I’m trying to use OrdinaryDiffEq, Zygote, and CUDA to reverse-mode differentiate an ODE running on GPU. My code works on CPU, but hits this error on GPU:
GPU compilation of kernel broadcast_kernel(CUDA.CuKernelContext, CuDeviceVector{Float32, 1}, Base.Broadcast.Broadcasted{Nothing, Tuple{Base.OneTo{Int64}}, typeof(identity), Tuple{Base.Broadcast.Extruded{Vector{Float32}, Tuple{Bool}, Tuple{Int64}}}}, Int64) failed KernelError: passing and using non-bitstype argument Argument 4 to your kernel function is of type Base.Broadcast.Broadcasted{Nothing, Tuple{Base.OneTo{Int64}}, typeof(identity), Tuple{Base.Broadcast.Extruded{Vector{Float32}, Tuple{Bool}, Tuple{Int64}}}}, which is not isbits: .args is of type Tuple{Base.Broadcast.Extruded{Vector{Float32}, Tuple{Bool}, Tuple{Int64}}} which is not isbits. .1 is of type Base.Broadcast.Extruded{Vector{Float32}, Tuple{Bool}, Tuple{Int64}} which is not isbits. .x is of type Vector{Float32} which is not isbits.

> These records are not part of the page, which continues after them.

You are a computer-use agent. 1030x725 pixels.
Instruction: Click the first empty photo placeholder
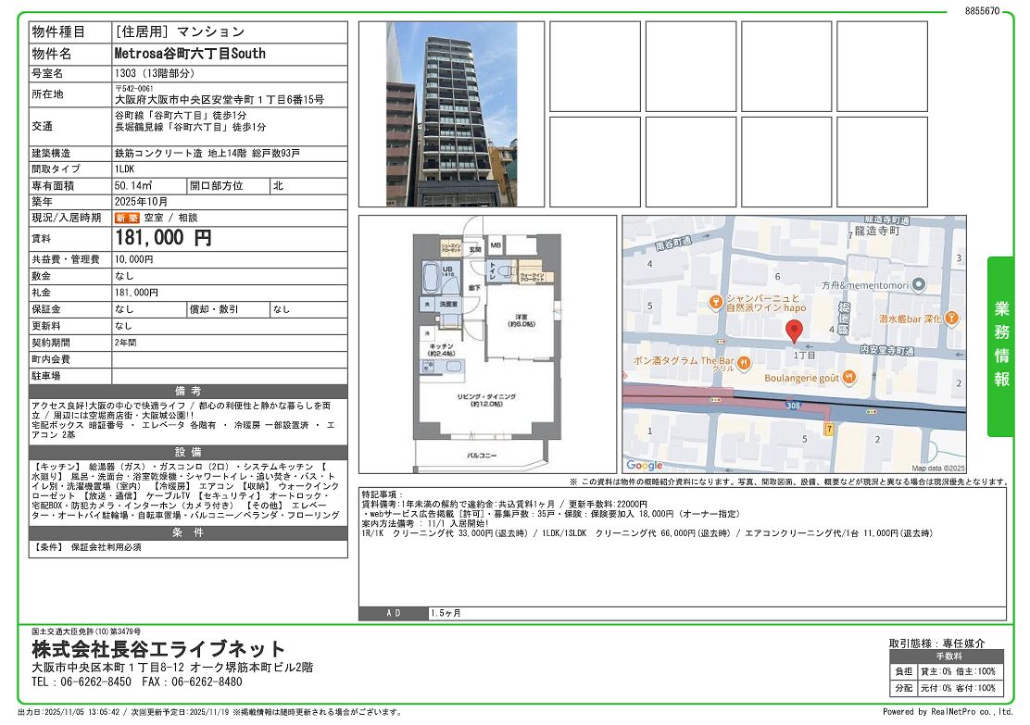pyautogui.click(x=595, y=67)
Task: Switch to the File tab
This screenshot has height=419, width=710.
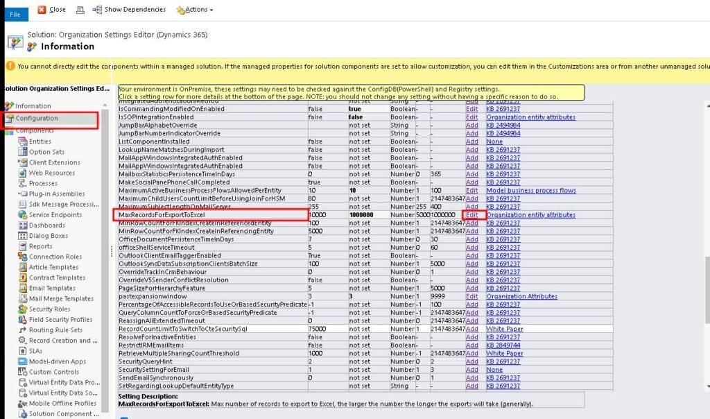Action: (14, 14)
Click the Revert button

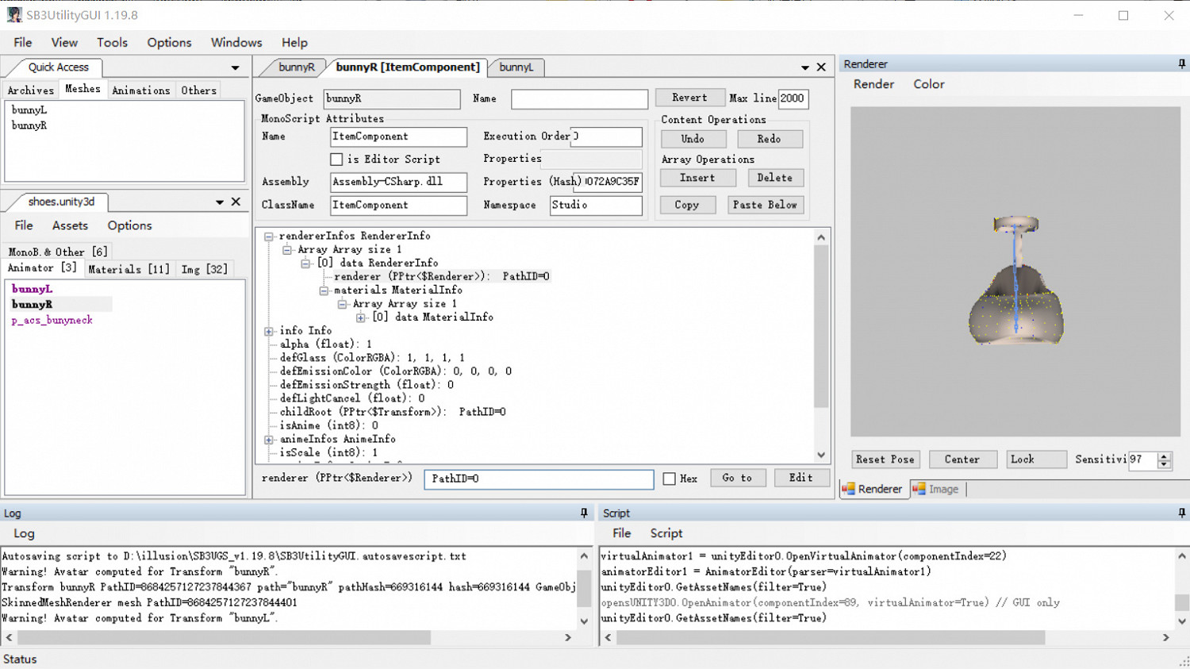point(689,98)
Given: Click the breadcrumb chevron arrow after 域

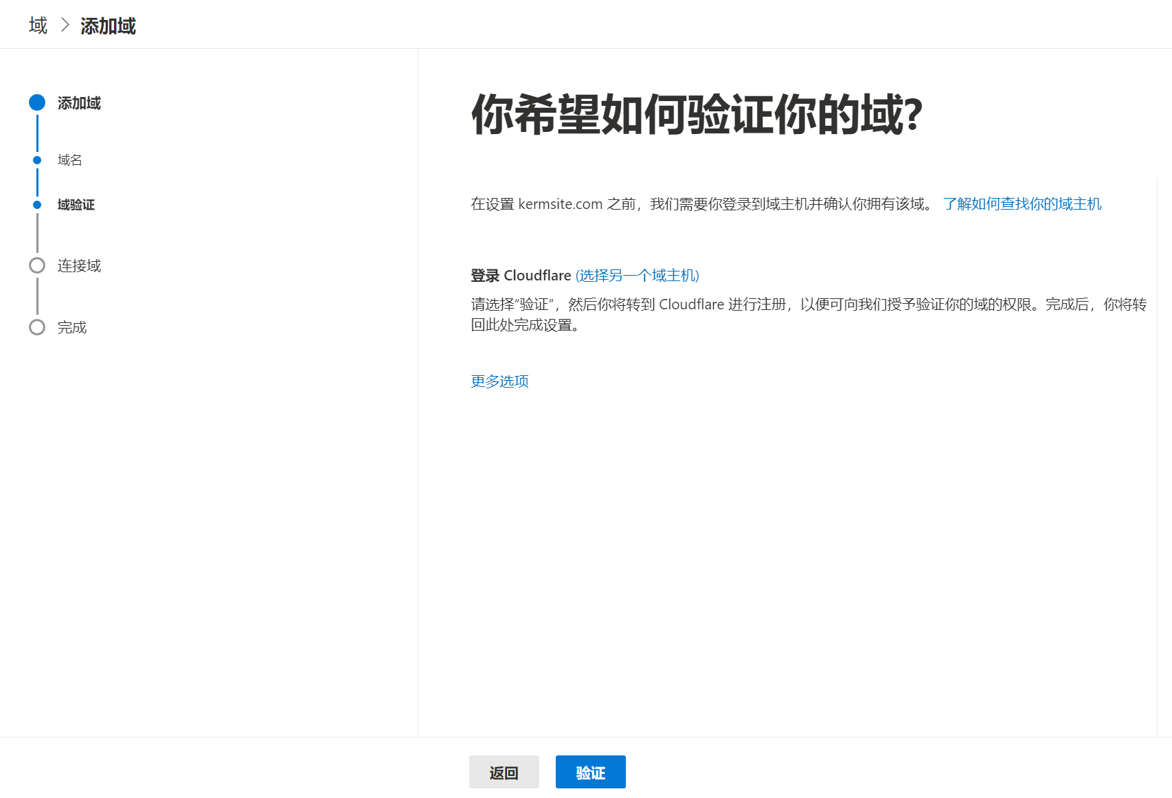Looking at the screenshot, I should point(65,25).
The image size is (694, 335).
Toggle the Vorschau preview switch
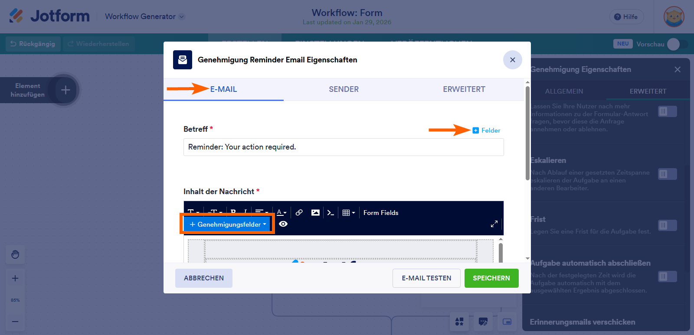[677, 44]
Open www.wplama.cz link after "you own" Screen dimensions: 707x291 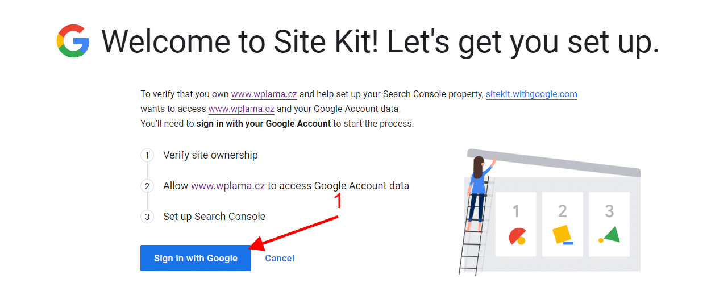coord(264,94)

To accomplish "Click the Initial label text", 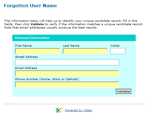I will tap(115, 46).
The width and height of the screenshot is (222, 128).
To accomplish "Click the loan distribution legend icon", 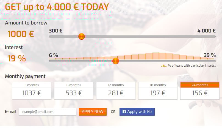I will click(164, 66).

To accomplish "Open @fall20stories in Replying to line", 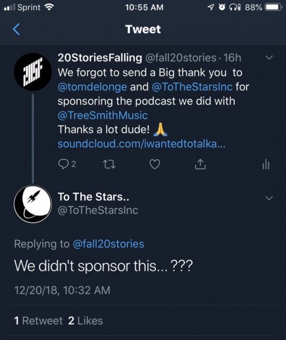I will click(108, 244).
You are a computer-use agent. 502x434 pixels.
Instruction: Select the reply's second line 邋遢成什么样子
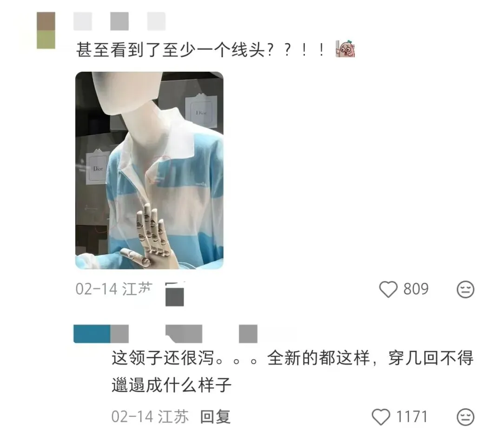click(x=171, y=385)
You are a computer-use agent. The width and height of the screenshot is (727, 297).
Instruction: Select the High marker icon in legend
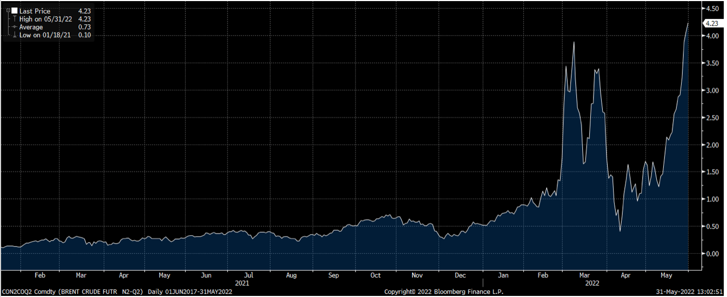pyautogui.click(x=14, y=19)
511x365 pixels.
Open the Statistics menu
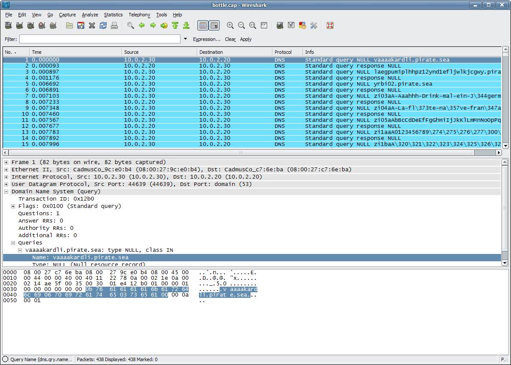[x=113, y=15]
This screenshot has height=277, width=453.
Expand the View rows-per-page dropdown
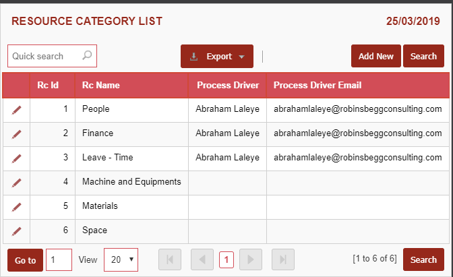click(x=121, y=259)
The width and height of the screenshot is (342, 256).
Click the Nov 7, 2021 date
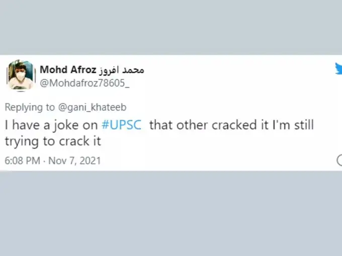click(74, 161)
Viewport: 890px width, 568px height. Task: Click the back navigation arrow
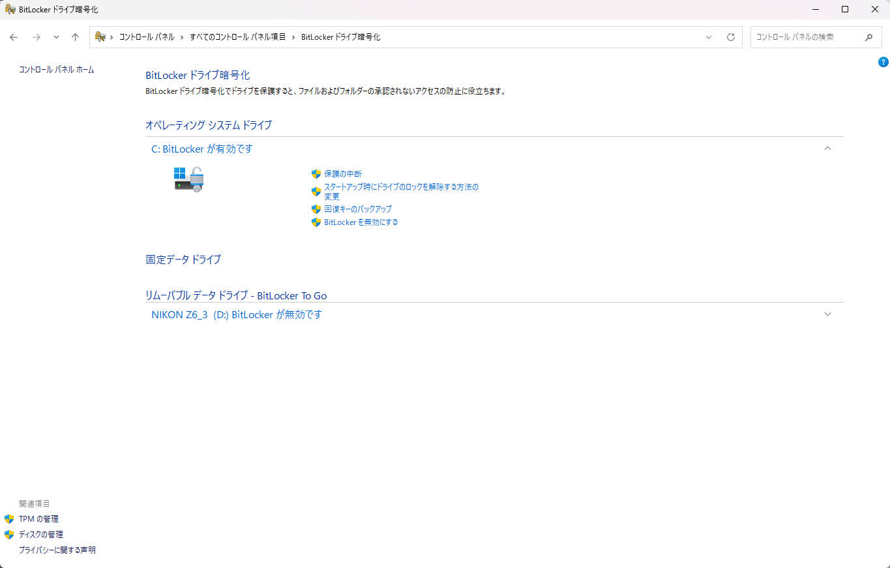(14, 37)
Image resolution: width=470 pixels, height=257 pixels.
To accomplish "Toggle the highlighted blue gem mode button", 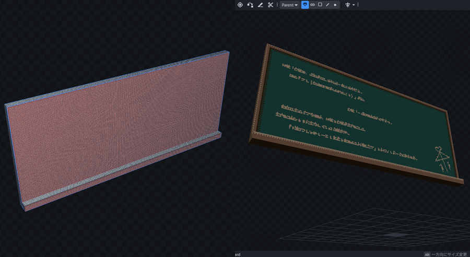I will (305, 5).
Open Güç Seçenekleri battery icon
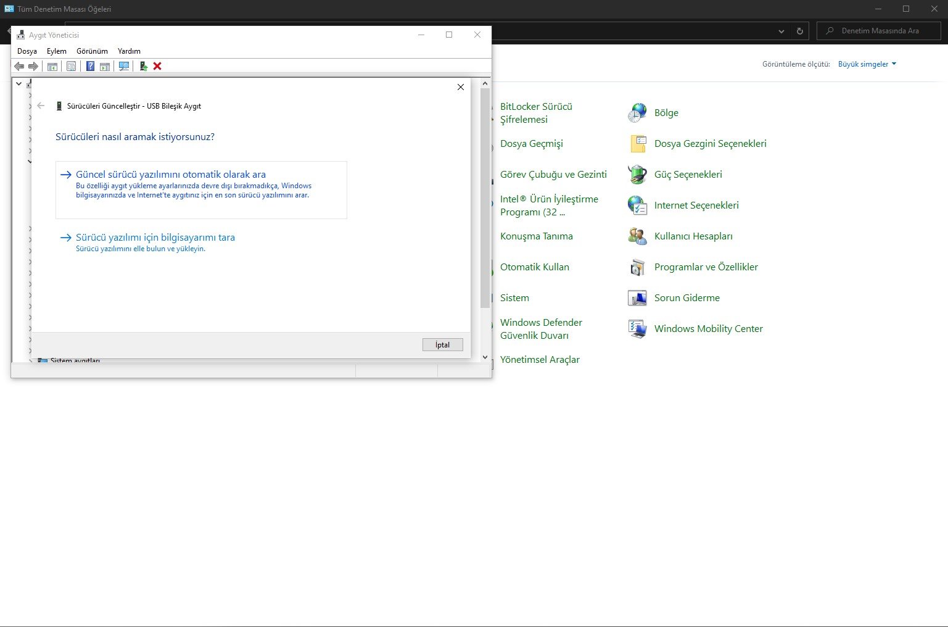This screenshot has height=627, width=948. [x=637, y=175]
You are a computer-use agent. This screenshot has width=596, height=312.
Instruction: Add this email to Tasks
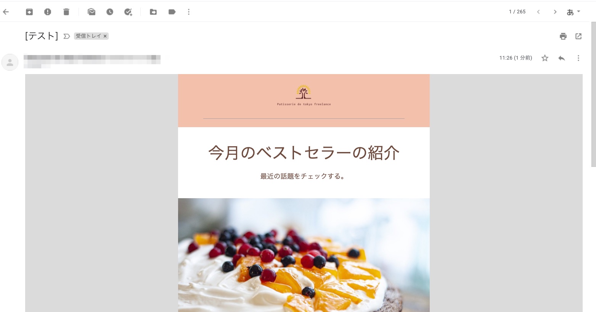(128, 12)
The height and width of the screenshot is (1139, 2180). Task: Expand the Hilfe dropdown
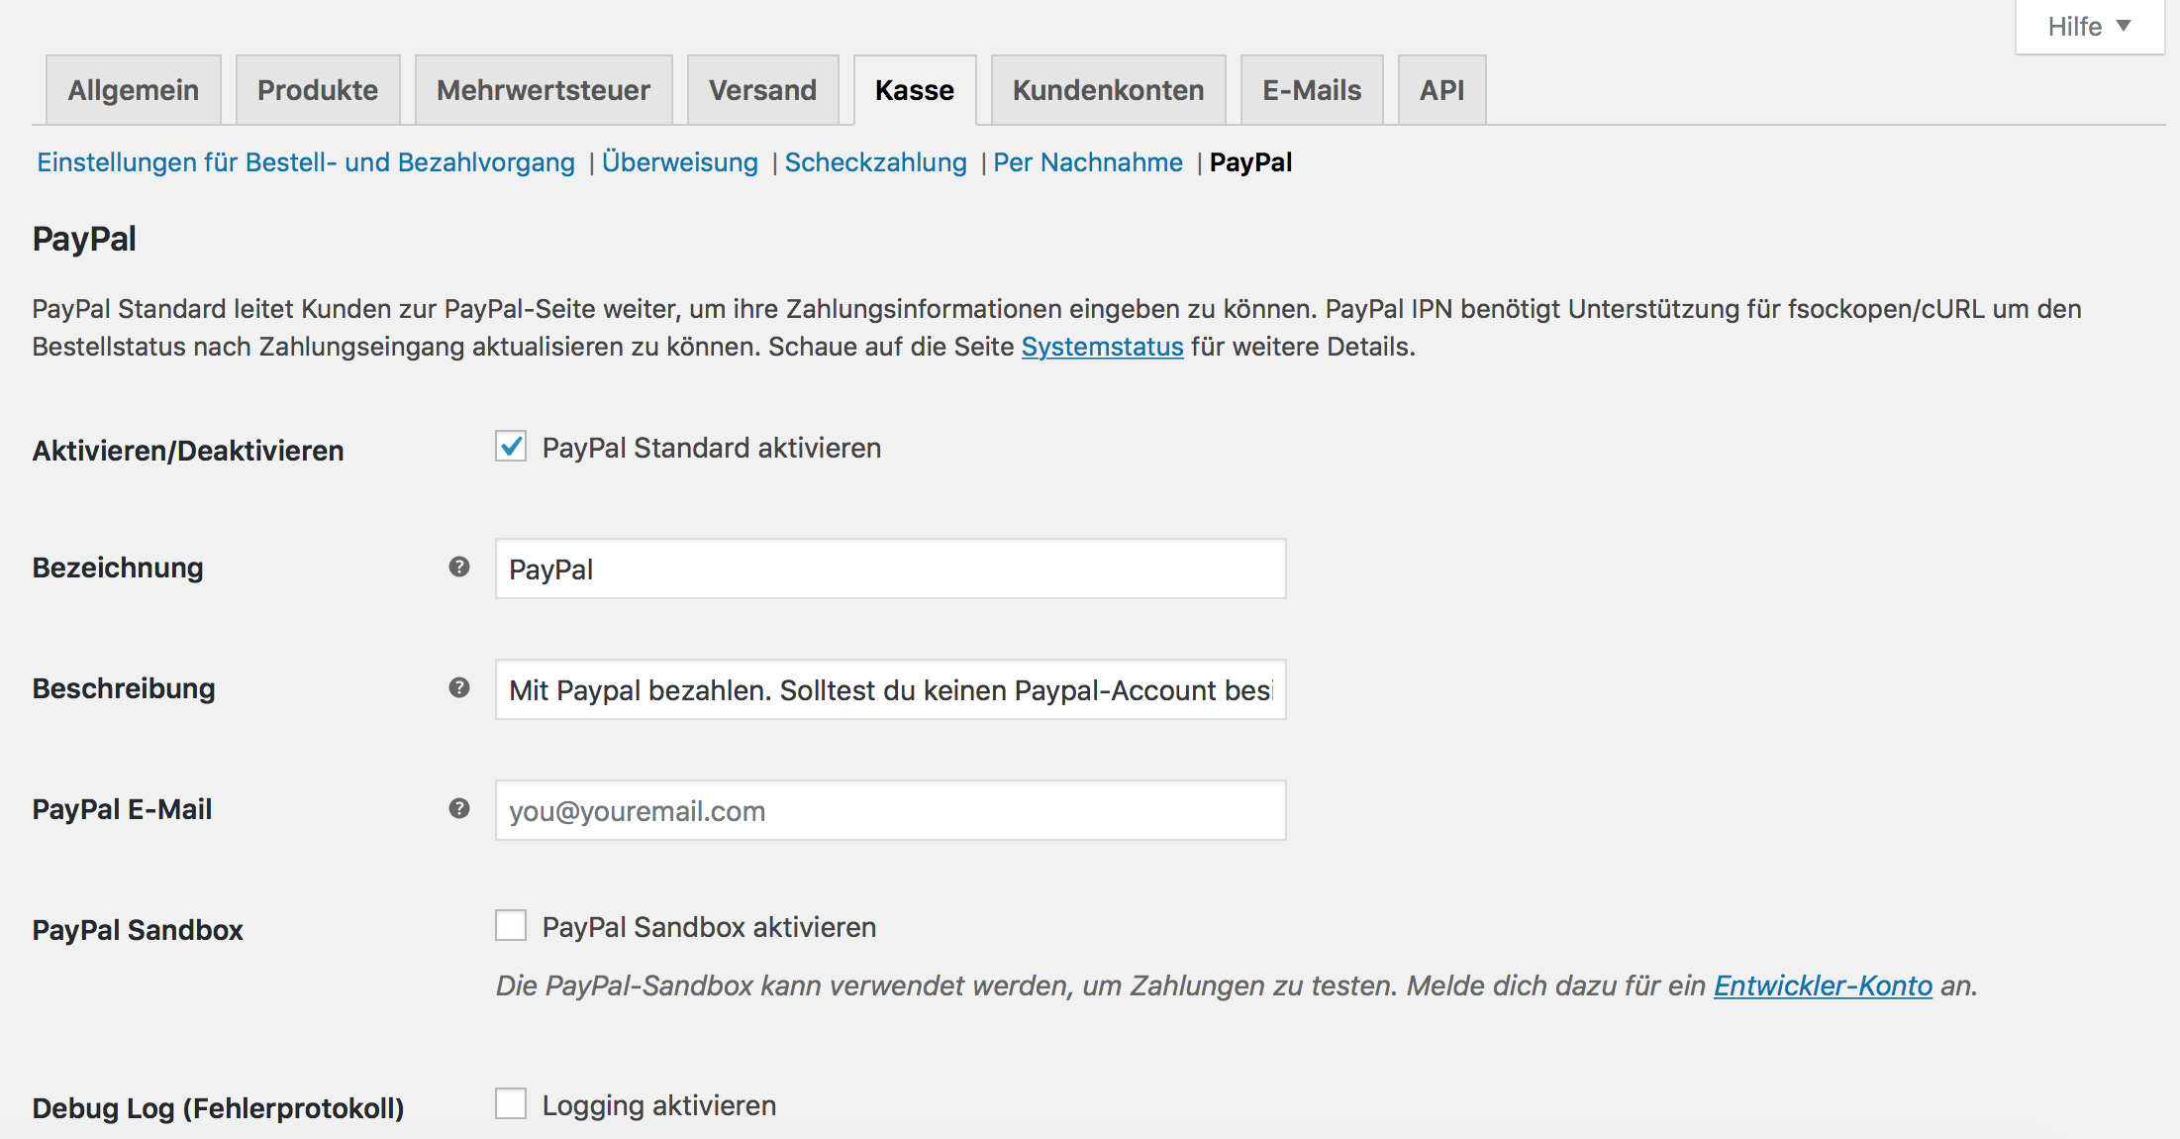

The problem seems to be that the tType and IType in ODESolution are CPU Arrays rather than CUDA ones. This is typeof(solve(..)) - note the presence of Vector{Float32}:
ODESolution{Float32, 2, Vector{CuArray{Float32, 1, CUDA.Mem.DeviceBuffer}}, Nothing, Nothing, Vector{Float32}, Nothing, ODEProblem{CuArray{Float32, 1, CUDA.Mem.DeviceBuffer}, Tuple{Float32, Float32}, true, CuArray{Float32, 2, CUDA.Mem.DeviceBuffer}, ODEFunction{true, typeof(ċȧ_primal!), UniformScaling{Bool}, Nothing, Nothing, Nothing, Nothing, Nothing, Nothing, Nothing, Nothing, Nothing, Nothing, Nothing, Nothing, typeof(SciMLBase.DEFAULT_OBSERVED), Nothing}, Base.Iterators.Pairs{Symbol, CuArray{Float32, 1, CUDA.Mem.DeviceBuffer}, Tuple{Symbol}, NamedTuple{(:saveat,), Tuple{CuArray{Float32, 1, CUDA.Mem.DeviceBuffer}}}}, SciMLBase.StandardODEProblem}, Tsit5, SciMLBase.SensitivityInterpolation{Vector{Float32}, Vector{CuArray{Float32, 1, CUDA.Mem.DeviceBuffer}}}, DiffEqBase.DEStats}
How do I make those CUDA arrays? All the arrays passed to ODEProblem have been converted with gpu. I don’t need the interpolation sol.u(t), and I’m using BacksolveAdjoint to differentiate.